Quasi-Monte Carlo Variational Inference
This work addresses the efficiency problem in variational inference for machine learning practitioners, offering incremental improvements through variance reduction techniques.
The paper tackles the high variance in Monte Carlo gradient estimators for variational inference by applying Quasi-Monte Carlo sampling, which reduces variance and leads to faster convergence with theoretical guarantees and experimental validation on large-scale datasets.

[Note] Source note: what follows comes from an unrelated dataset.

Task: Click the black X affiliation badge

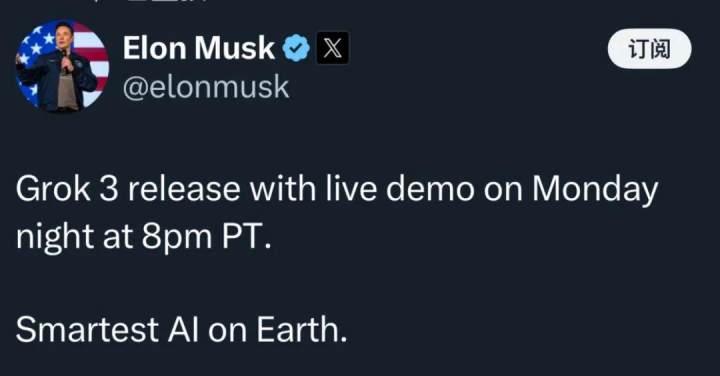Action: coord(332,48)
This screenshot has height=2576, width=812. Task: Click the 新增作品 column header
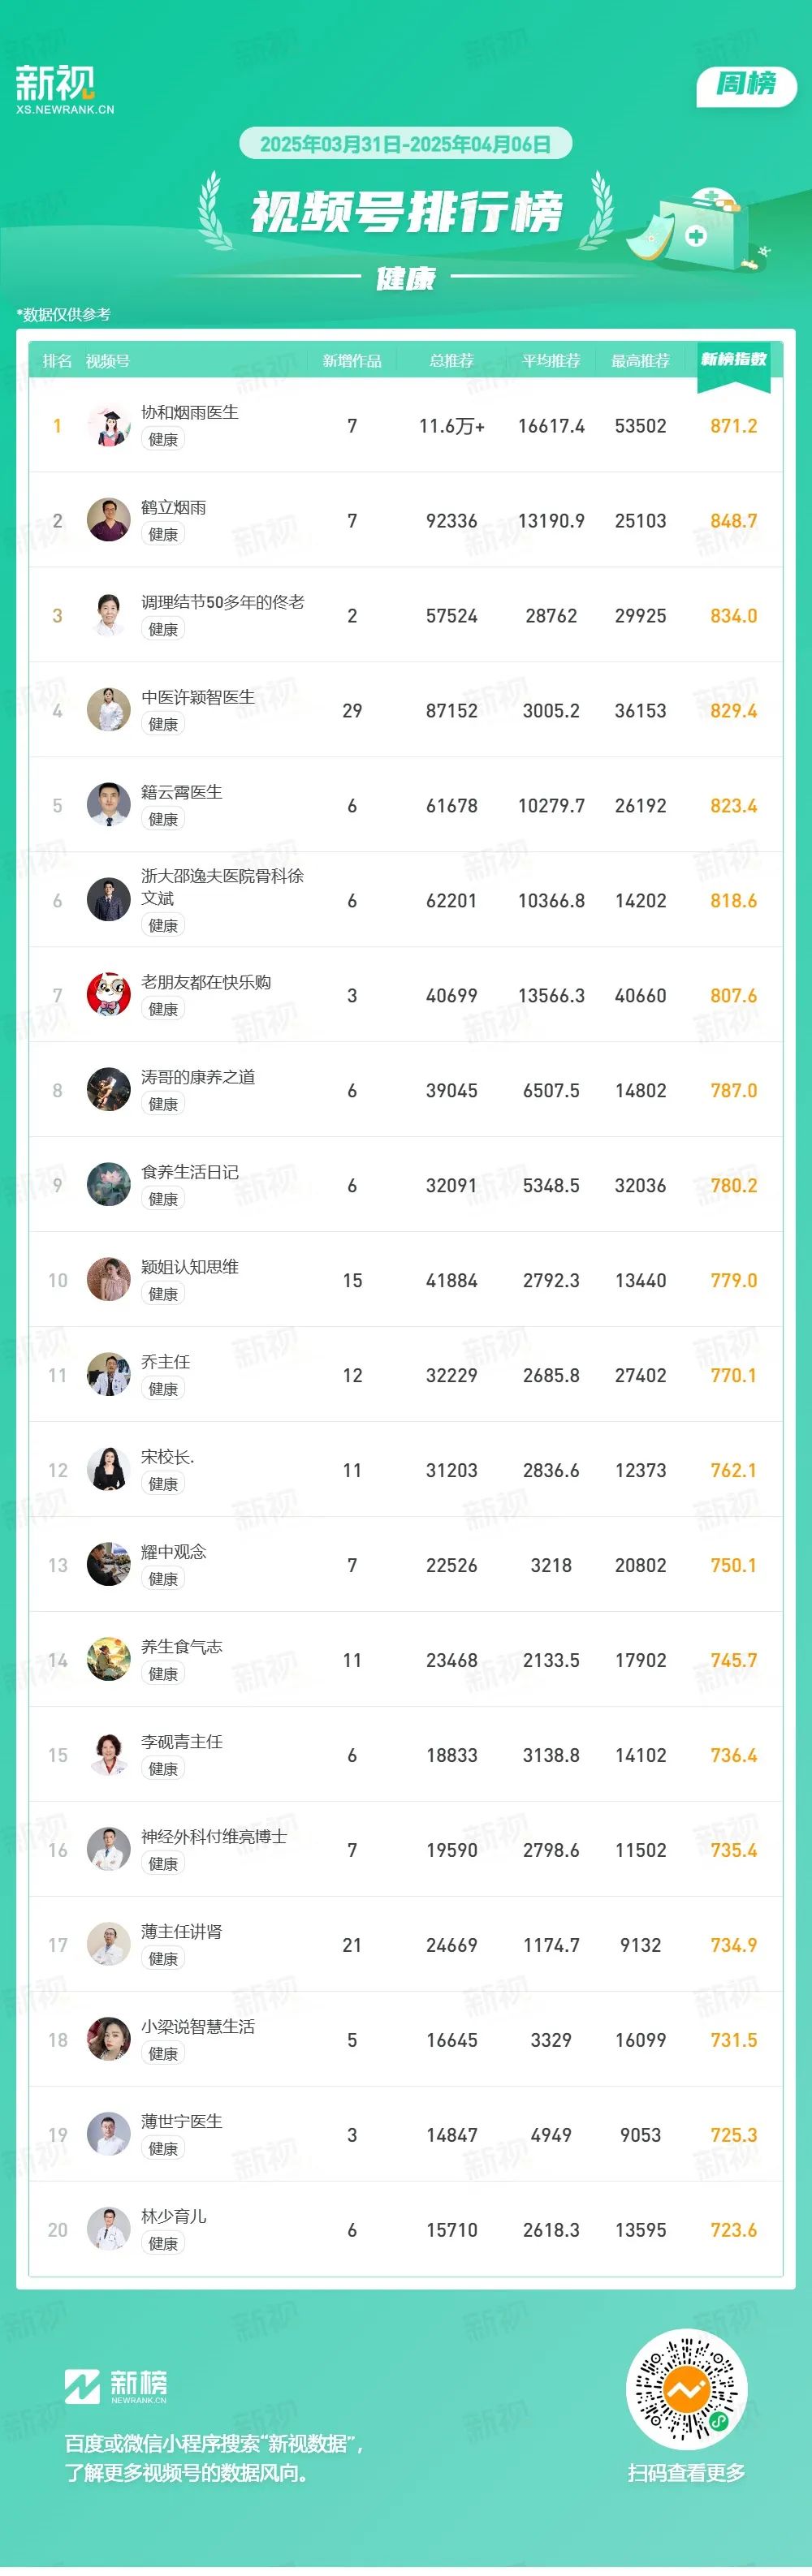(x=352, y=361)
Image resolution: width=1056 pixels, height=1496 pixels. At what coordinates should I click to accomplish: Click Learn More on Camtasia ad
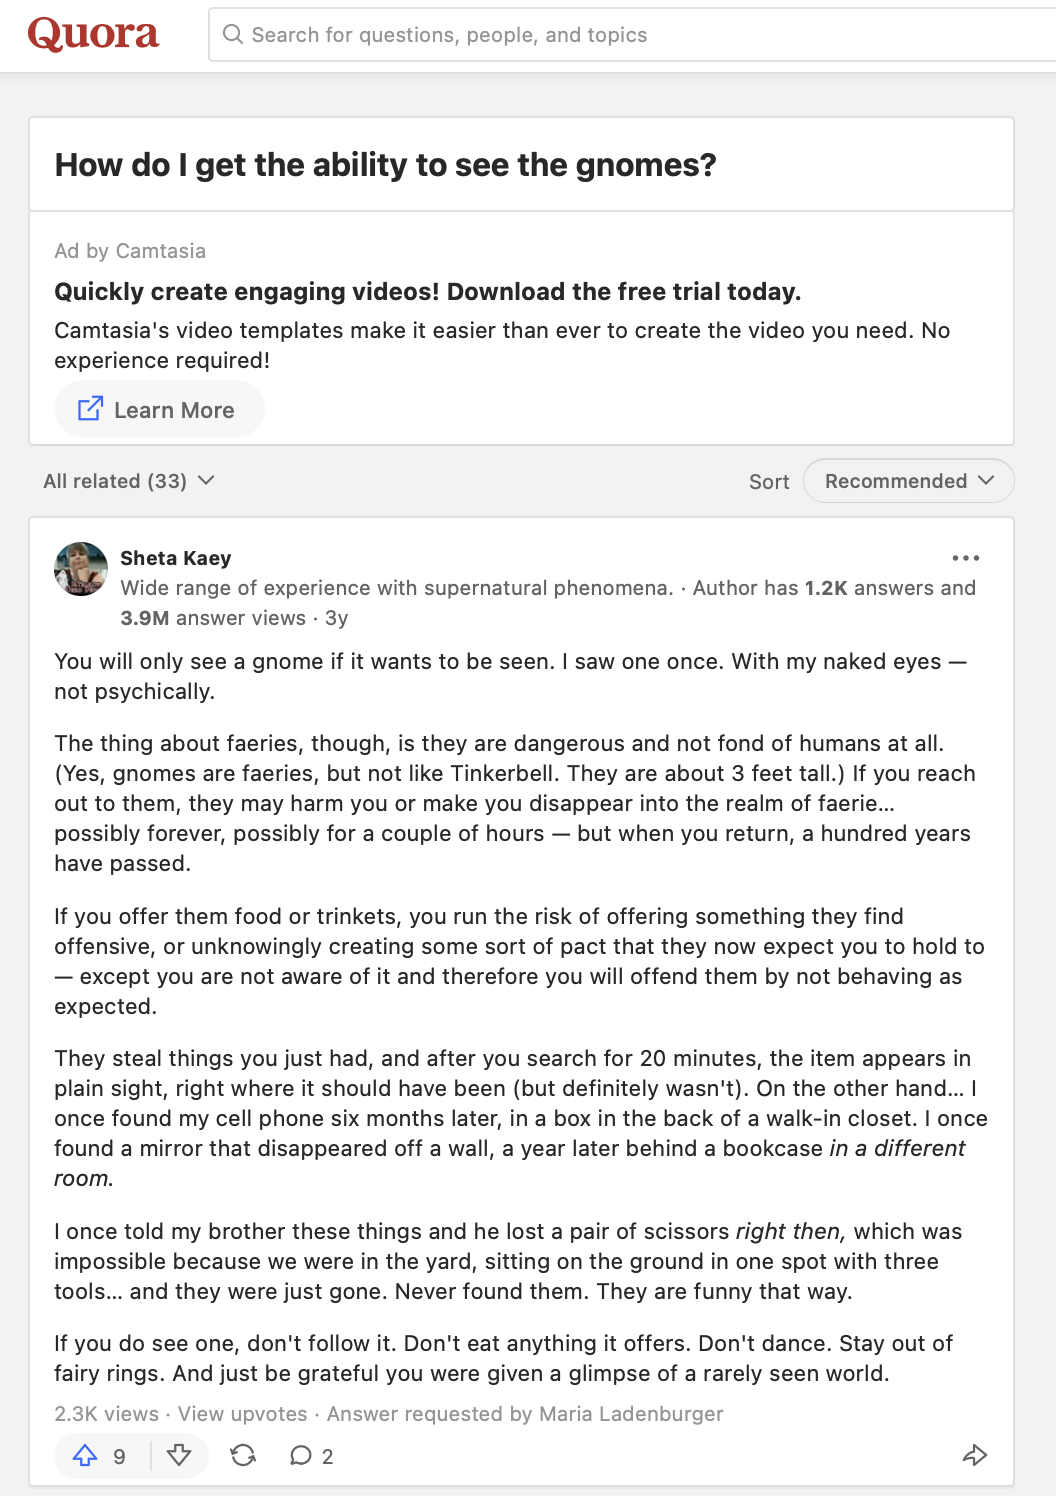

Many machine learning problems involve Monte Carlo gradient estimators. As a prominent example, we focus on Monte Carlo variational inference (MCVI) in this paper. The performance of MCVI crucially depends on the variance of its stochastic gradients. We propose variance reduction by means of Quasi-Monte Carlo (QMC) sampling. QMC replaces N i.i.d. samples from a uniform probability distribution by a deterministic sequence of samples of length N. This sequence covers the underlying random variable space more evenly than i.i.d. draws, reducing the variance of the gradient estimator. With our novel approach, both the score function and the reparameterization gradient estimators lead to much faster convergence. We also propose a new algorithm for Monte Carlo objectives, where we operate with a constant learning rate and increase the number of QMC samples per iteration. We prove that this way, our algorithm can converge asymptotically at a faster rate than SGD. We furthermore provide theoretical guarantees on QMC for Monte Carlo objectives that go beyond MCVI, and support our findings by several experiments on large-scale data sets from various domains.